There has been a lot on the news lately about stalking and cyber bullying. I have experienced cyber bullying first hand and I know how horrible it feels to have people emailing you and even contacting you on social networks and it isn’t pleasant. Luckily my incident stopped with time and a lot of patience. Many people aren’t so lucky and the bullying can spread to other methods especially with newer formats of Facebook where your mobile telephone number is stored on your page. From my research I have found that many cases of cyber bullying progress to physical encounters or stalking.
A very close friend of mine is a victim of this practice. It initially started with an individual hacking into her Facebook and Hotmail accounts but has progressed to telephone harassment and even her being attacked in a park on her way home from work. Now the hacking was fairly basic, emailing friends and family abusive messages claiming to be my friend and writing slanderous comments on her Facebook page, but it progressed to this person calling her nonstop and leaving abusive voicemail messages. A few months ago she was attacked in a park but managed to get away, police thought these incidents were unrelated and then the online/telephone bully admitted being involved in the attack. How could they have had knowledge of the attack considering my friend had told no-one other than the police at the time of the incident? How can this be considered unrelated incidents?
More recently the hacking has continued and posts on her Facebook have become worse. From simple status updates along the lines of “I’m an evil C**t and you should all delete me” to “I’m going to upload pictures to show you what I’m really like” and even “you guys aren’t taking me seriously maybe a firebomb would do the trick”. Naturally her friends have been defending her on all of these accusations and the picture never emerged so it was clearly a bluff but in my opinion the final threat should be taken seriously, even if it is like the others an empty threat.
What I think is the worst factor in this case is that the bully is clearly someone that she knows from university as they have given enough information in the threats/emails/updates to prove this. This means that it is likely that her friends (myself included) know this person who will not admit who they are. Yet we are still helpless as to stop them. Some of our friends have even suggested that perhaps my friend is the one behind this. I can vouch for the fact that it is not her as she has been with me on one hacking occasion and had no access to her Facebook. So please someone tell me how she could have been the one writing the derogatory statements and accusations on her Facebook when she physically could not get online and I was present to prove this?

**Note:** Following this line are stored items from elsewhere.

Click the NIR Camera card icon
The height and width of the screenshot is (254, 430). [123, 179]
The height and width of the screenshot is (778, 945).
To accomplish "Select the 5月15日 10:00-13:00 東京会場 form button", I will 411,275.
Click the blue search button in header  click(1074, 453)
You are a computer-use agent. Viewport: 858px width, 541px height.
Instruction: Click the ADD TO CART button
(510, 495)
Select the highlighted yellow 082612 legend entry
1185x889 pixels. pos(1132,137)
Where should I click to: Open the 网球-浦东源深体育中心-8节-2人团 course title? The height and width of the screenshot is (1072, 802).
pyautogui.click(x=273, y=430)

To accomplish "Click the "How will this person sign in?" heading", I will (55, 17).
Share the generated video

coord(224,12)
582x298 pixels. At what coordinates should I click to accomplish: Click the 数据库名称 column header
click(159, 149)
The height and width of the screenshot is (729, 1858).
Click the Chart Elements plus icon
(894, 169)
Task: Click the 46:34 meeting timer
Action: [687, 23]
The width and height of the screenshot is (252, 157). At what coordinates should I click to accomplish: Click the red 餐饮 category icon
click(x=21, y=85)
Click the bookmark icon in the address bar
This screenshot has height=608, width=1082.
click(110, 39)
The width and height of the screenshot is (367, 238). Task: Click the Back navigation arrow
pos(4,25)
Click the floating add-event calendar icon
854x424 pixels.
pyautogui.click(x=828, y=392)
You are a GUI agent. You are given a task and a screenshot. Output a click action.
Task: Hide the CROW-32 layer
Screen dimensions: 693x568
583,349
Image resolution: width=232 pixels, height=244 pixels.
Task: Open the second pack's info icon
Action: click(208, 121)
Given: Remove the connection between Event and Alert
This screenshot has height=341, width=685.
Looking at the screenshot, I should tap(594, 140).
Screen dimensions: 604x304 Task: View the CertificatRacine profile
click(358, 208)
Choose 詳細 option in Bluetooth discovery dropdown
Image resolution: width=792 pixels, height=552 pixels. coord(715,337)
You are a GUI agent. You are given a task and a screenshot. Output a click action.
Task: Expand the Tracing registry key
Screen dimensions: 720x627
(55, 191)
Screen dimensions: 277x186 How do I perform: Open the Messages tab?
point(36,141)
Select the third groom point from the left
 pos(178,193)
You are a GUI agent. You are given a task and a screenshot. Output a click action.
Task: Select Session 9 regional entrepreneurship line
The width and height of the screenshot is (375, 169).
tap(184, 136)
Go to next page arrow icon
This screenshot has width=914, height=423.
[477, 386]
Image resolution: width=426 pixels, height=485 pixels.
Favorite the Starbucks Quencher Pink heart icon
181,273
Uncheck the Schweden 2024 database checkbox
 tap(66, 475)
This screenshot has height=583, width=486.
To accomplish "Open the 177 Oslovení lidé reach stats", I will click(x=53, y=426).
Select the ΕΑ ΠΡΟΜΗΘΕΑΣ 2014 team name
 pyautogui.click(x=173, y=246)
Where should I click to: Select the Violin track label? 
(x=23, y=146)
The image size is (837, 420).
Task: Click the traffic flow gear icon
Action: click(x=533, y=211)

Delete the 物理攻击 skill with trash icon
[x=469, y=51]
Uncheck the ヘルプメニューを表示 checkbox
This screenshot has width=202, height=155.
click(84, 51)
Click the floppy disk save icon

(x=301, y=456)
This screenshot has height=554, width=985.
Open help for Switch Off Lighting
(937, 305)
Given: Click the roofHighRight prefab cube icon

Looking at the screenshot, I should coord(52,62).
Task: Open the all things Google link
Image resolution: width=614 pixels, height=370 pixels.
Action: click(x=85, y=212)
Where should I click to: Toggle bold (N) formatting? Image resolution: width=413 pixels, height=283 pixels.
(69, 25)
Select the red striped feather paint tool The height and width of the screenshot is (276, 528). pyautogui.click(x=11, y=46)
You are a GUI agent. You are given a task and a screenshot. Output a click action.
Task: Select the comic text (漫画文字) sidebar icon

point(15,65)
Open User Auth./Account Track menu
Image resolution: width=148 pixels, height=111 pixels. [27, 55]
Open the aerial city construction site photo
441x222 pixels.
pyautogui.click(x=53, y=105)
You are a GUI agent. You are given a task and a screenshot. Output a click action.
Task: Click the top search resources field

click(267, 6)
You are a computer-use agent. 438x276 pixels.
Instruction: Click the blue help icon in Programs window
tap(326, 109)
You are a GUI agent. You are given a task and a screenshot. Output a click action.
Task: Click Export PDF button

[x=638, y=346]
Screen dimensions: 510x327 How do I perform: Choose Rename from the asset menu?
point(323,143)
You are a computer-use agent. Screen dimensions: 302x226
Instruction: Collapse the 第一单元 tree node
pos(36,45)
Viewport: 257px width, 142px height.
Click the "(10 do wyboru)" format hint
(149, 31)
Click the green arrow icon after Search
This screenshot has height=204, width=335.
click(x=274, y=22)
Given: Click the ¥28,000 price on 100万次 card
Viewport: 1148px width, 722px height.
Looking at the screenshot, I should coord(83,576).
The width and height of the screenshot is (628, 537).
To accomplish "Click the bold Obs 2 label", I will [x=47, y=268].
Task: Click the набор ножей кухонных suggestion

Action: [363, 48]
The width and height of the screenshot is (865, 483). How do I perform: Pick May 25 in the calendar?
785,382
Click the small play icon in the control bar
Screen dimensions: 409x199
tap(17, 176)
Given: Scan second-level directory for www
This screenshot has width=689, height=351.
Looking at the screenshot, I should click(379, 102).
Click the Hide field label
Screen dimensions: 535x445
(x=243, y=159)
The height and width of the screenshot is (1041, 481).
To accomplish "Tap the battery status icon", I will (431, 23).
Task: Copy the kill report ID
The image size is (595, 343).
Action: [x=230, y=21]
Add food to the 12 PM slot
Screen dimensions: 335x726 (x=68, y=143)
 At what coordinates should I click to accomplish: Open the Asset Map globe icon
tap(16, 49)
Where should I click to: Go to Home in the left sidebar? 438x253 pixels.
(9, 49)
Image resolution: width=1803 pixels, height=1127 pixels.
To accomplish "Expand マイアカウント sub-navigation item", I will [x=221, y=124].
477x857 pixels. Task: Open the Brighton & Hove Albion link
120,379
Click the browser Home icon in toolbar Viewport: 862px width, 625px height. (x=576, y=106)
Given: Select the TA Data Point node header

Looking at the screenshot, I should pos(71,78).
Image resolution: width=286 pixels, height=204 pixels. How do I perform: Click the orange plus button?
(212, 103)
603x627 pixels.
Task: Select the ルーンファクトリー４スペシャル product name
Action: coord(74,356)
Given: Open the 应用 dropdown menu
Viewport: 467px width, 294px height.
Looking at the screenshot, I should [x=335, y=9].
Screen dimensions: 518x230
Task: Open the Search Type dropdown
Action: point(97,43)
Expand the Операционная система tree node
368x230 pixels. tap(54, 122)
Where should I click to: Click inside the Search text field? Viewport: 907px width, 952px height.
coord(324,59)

Naturally my friend’s state of mind is deteriorating rapidly and she is clearly depressed about what is happening and also terrified that these threats may come to something. After all she’s already been attacked by someone (escaping with bruising). I honestly feel that the new laws on stalking and harassment cannot come in soon enough. The police need more power in cases involving social networks etc so they can intervene before things get this bad. I am terrified of what my normally bubbly and outgoing friend has become and I fear for her health.
If you’re reading this and you know someone who has been in these situations please help them, don’t turn a blind eye to hacking and cyber bullying etc. It can get so much worse.

Having had friends in a situation where they were bullied it's important to secure their online presence as quickly as possible.For us this was working out which parts of her online life were compromised, which shared passwords with those then systematically resetting them all and changing security questions from a different device than her normal one.
ReplyDeleteAfter that you need to secure the device, it could be keylogged or hit with some other malware - although I expect social engineering is more often the culprint, I remember once tricking a friend into giving me the answer to their security question by using one of the 'Oh this is how you get your rockstar name! Name of your first pet and your mothers maiden name!'.
Key to taking back control is to secure accounts and devices, you may be able to get an IP address from a login - some email accounts will offer you something like that in the settings 'Last log in was from XYZ IP' and you can use that to sometimes narrow down the area the person is from - just an indicator that may confirm/deny any suspicions.
my friend (the victim) works in media and computer stuff etc and shes done that, facebook in particular has a gaping black hole in which you can say i know longer use this email address and you can then get passwords etc sent to a different account. the hotmail hacking appears to have stopped for the time being at least thanks to changing information. I know how easy it is to work out passwords and secret answers etc, you just have to know the person to get it!
ReplyDeletePoor form from Facebook!
ReplyDeleteAfter reading the post I'll make sure to help as much as I can if I come across a friend suffering anything similar.